▶ Records for the exercise
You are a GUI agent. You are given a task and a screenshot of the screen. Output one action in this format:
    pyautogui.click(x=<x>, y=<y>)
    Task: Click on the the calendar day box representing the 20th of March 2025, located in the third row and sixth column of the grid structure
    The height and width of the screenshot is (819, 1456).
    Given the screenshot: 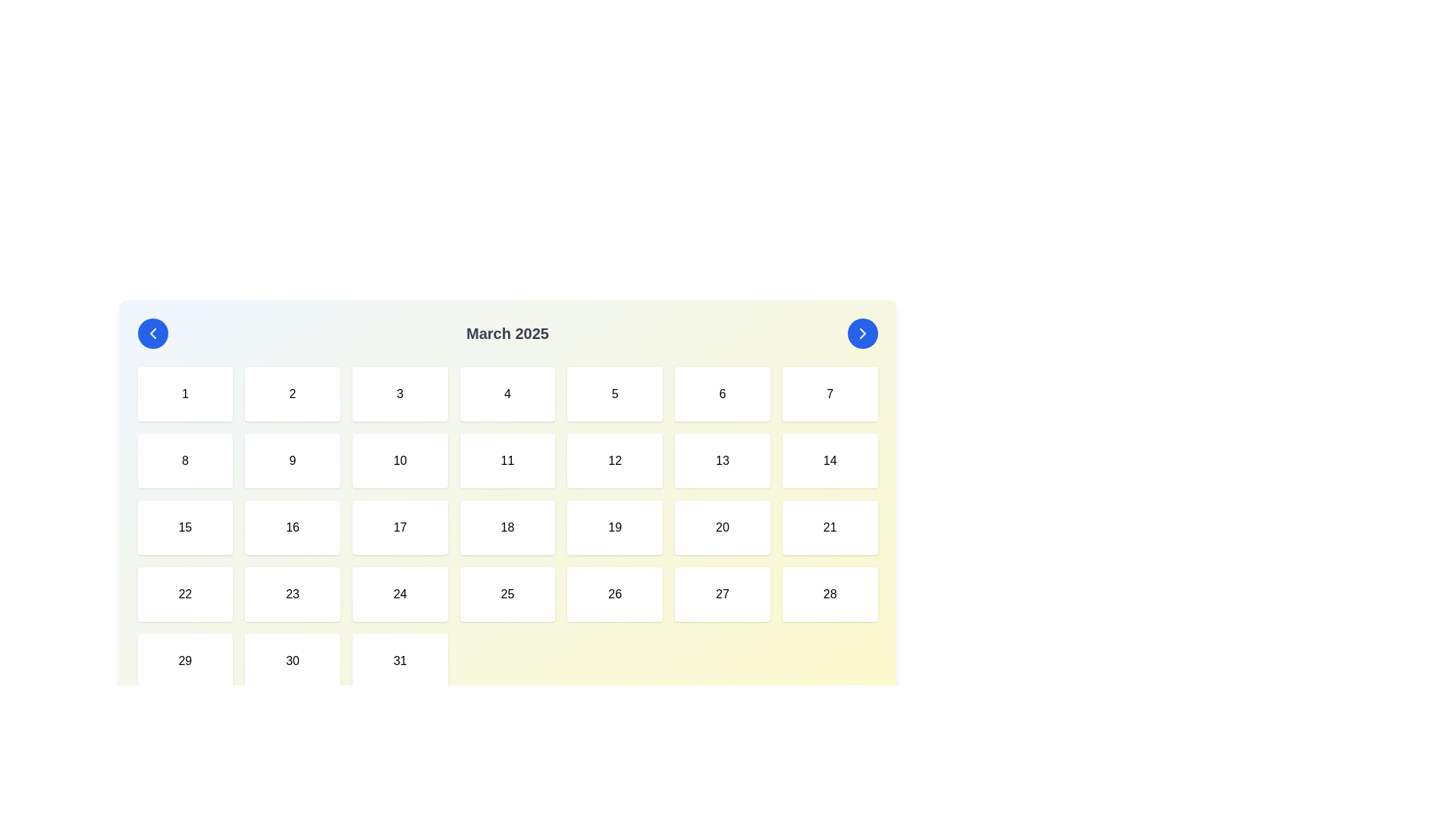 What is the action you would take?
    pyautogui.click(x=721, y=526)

==

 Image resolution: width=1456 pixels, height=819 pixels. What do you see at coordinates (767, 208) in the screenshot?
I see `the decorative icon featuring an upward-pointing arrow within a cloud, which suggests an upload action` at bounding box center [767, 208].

▶ Directive
List every line above that contains the string "width", reproducing each one in full. Case counts.

▶ Exercise answer
    The height and width of the screenshot is (819, 1456).
 Image resolution: width=1456 pixels, height=819 pixels. What do you see at coordinates (767, 208) in the screenshot?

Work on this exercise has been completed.